Brian spoke immediately: "That's good. Keeps her off the social, I suppose." He said, speaking as he went.
Ron had to retort. "Yeah. Well, no. Not as much as I'd like, Brian.
"Still putting Britain first, is she, Ada?"
"Gives her something to live for, Bri. Still, had a turn up for the books last week." Retorted Ron, retorting.
"Oh? Putting trousers on your hardbacks now are you?" Brian jumped in.
"'Course, lest I let 'em sit there all naked, like." Ron's patter was as slick as it was nuanced.
Brian was quick to respond. "No, I had a letter from my solicitor. Turns out my parents have gotten a divorce."
"Divorced? Posthumously?" Ron said, delighted.
"No, not unless you count the death of a marriage, which of course is feasible considering my previous statement." Stated Ron.
"Oh." Observed Brian.
Ron, determined not to be bested was quick with his advancement. "Yes, it transpires, and this may come as quite a shock to you, Brian, that my father has eloped and plans to marry a set of leather bound encyclopaedias."
"Yes, let's let them take that in for a moment."
Brian, now under pressure flew one off the cuff. "What did the letter say, Ron?"
"Well" (it was a strong start from Ron), "it contained a small but revealing statement from the old man, thus confiding that, bored one afternoon, he began pondering the natural world, and thus, utilising his usual thought process, he picked up a Britannica and set his wondering eye at the letter 'A'."
Brian couldn't argue. "Makes sense. Alphabetical."
"Man of logic, my father. So, he began quenching his thirst for knowledge at 'A' and in one sitting made it all the way to page 467, very nearly at the mid-point of 'C', you see, third paragraph down as he began to feel rumblings of something long-forgot."
"The Boar War?"
"Yes. And with it - arousal."
"Go hand in hand, don't they, Ron." Said Ron, crossing his legs.
"They do, it's the most erotic of all the Imperialist wars, I'd say. The uniforms, you understand."
"Don't get me going, Ron." Said Brian, for it was all he could do.
"I wouldn't dare, Bri." Said Ron, not daring to dare.
"One thing that is known about complete sets of leather bound encyclopaedia Brittanica's is", begat Brian, "that 'though they appear quite beautiful, they don't tend to answer back. Thick, you see."Brian begot.
"It's well known, I can see the appeal." Ron had long suspected as much, but being illiterate and asthmatic, he daren't convey.
Ron was on a roll. "His thinking is sound, Brian. So, he packed them up, all in one suitcase, so as to make a quick getaway, and scarpered."
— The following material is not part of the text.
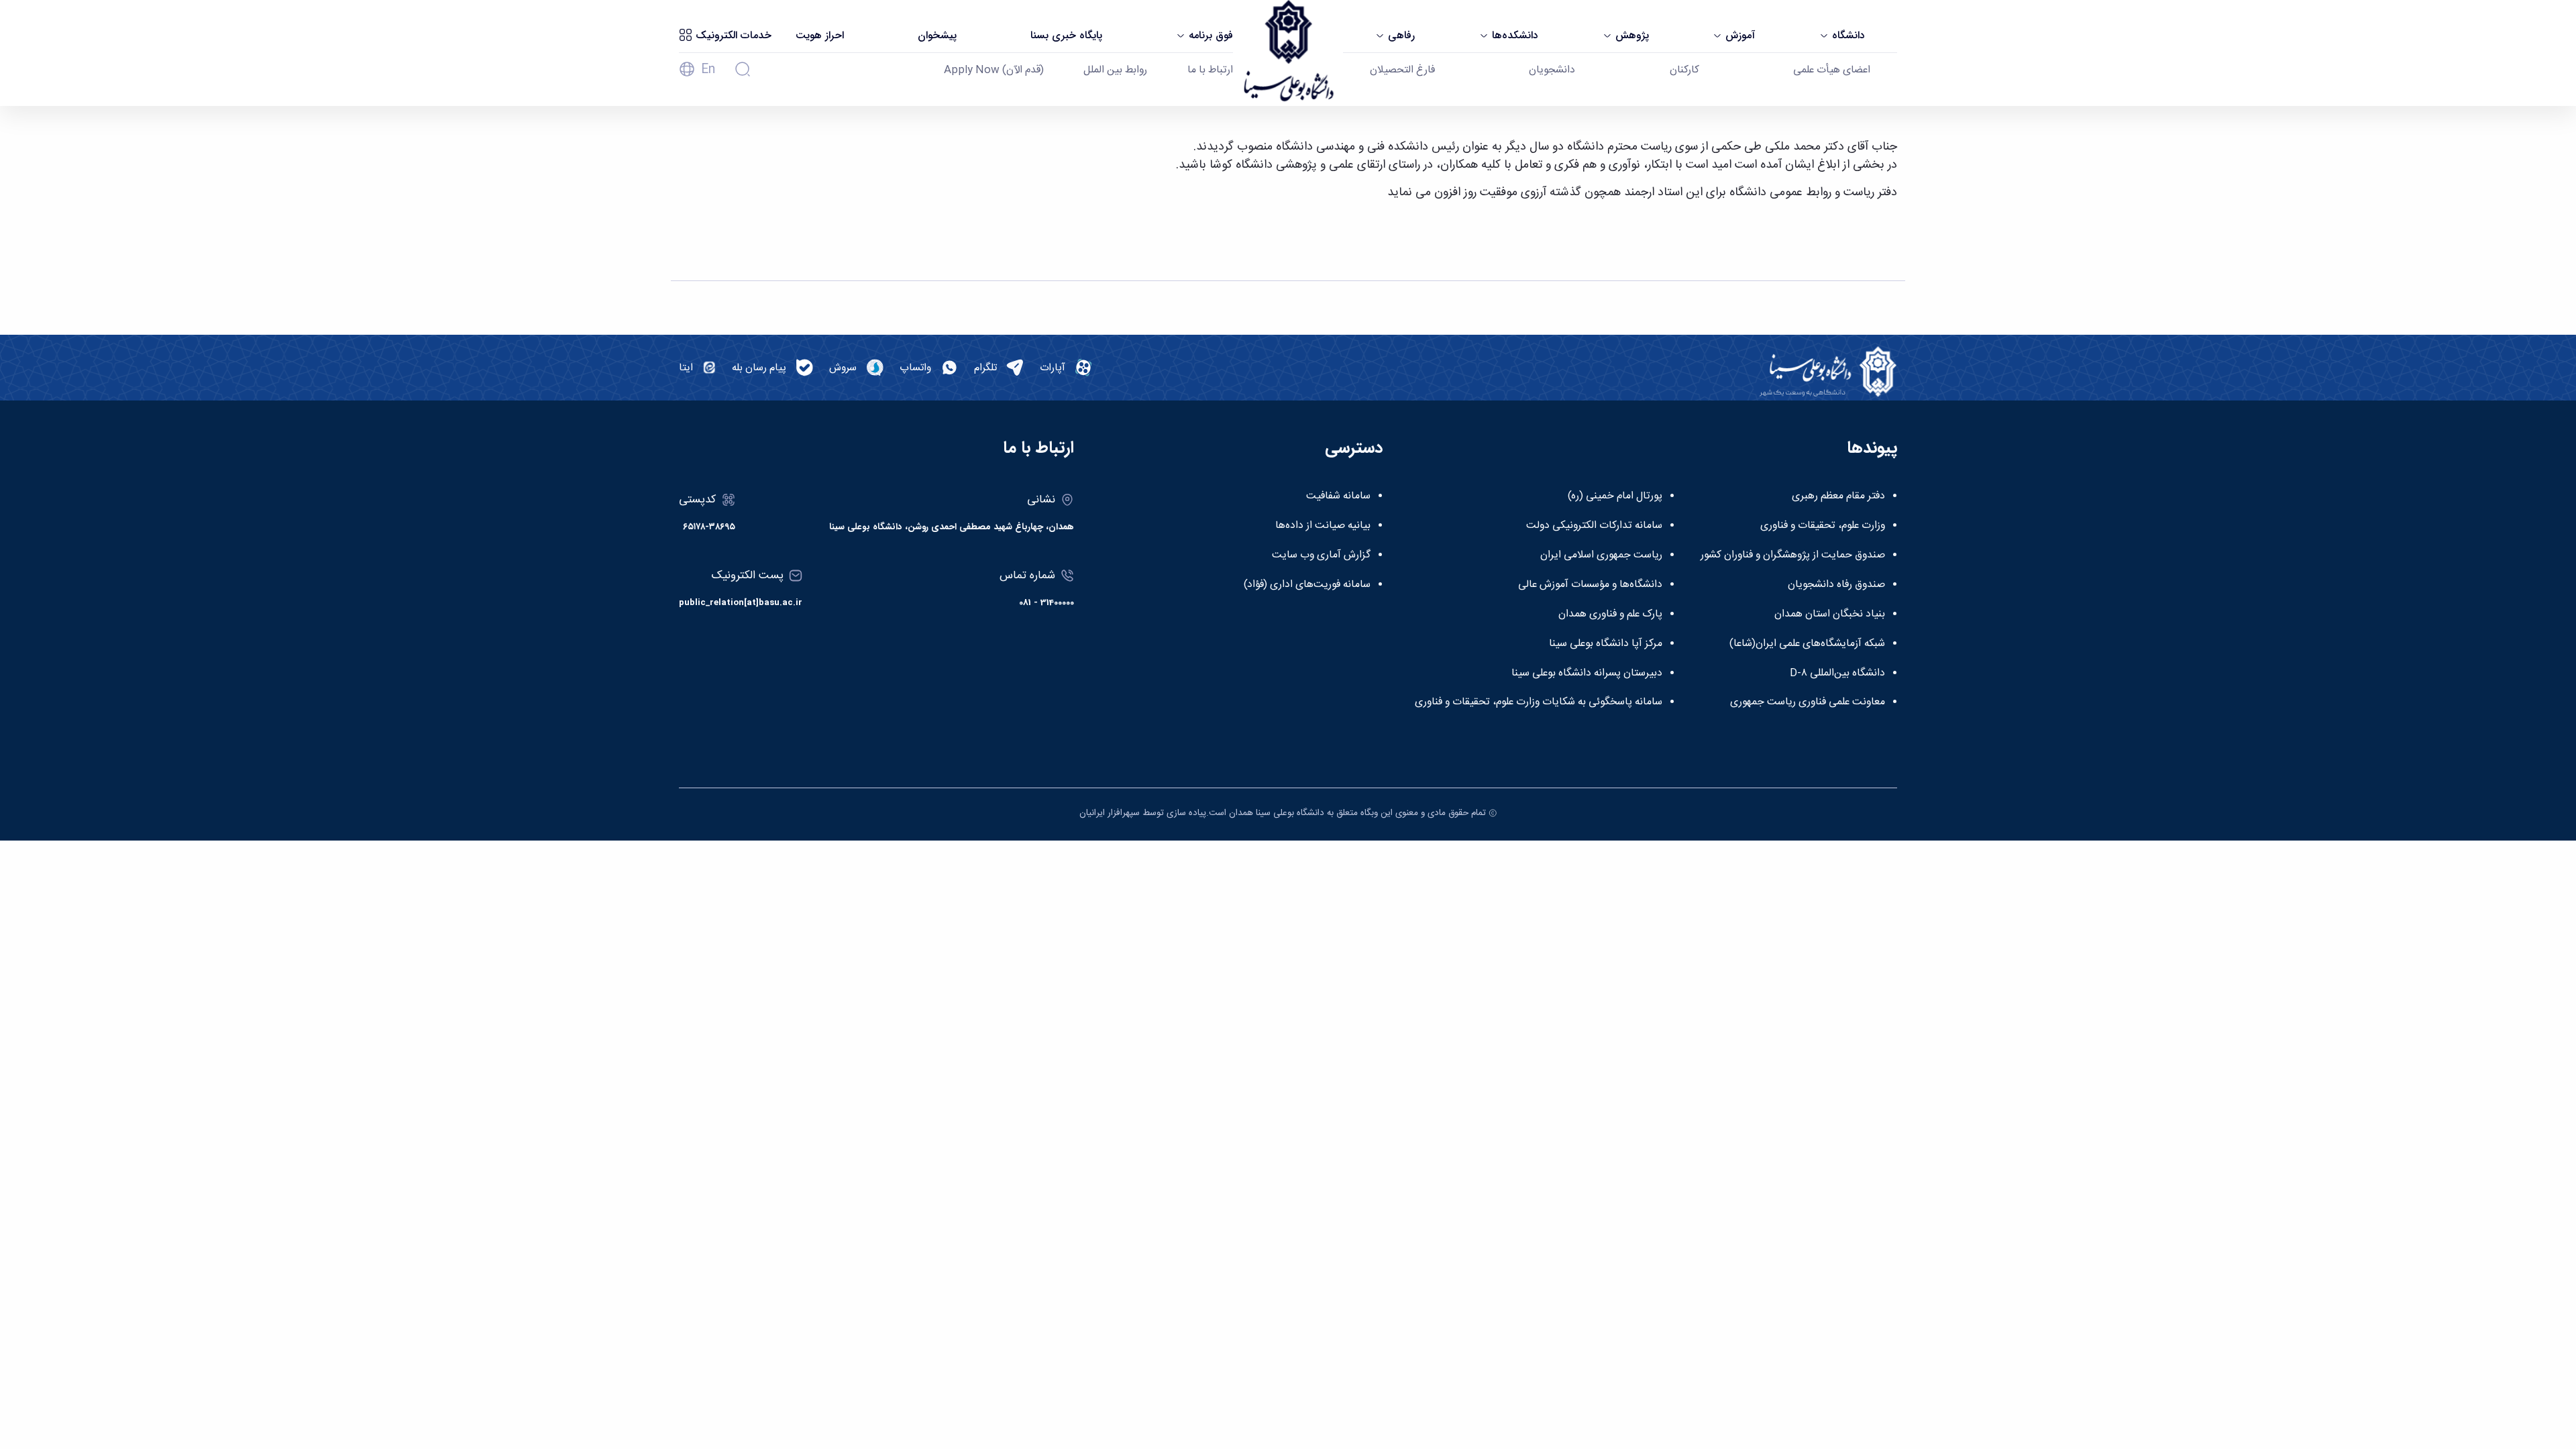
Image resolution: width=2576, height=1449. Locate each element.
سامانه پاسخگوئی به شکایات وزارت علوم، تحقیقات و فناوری (1538, 702)
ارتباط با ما (1210, 70)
"Fleet of foot, massive encyclopaedic tomes."
"Renowned for it."
"What he didn't bargain for, and what I learned the hard way from my fling with a Thesaurus, is that although they do appear thick, they're bloody know-it-alls, Brian."
"Yes, I know the type. Times New Roman, usually."
"Times New Roman and bloody big stilettos, Bri. All fur coat and see-through luxury binding."
"Still, he's in for a treat when he's four fingers deep in 'D' though, eh?"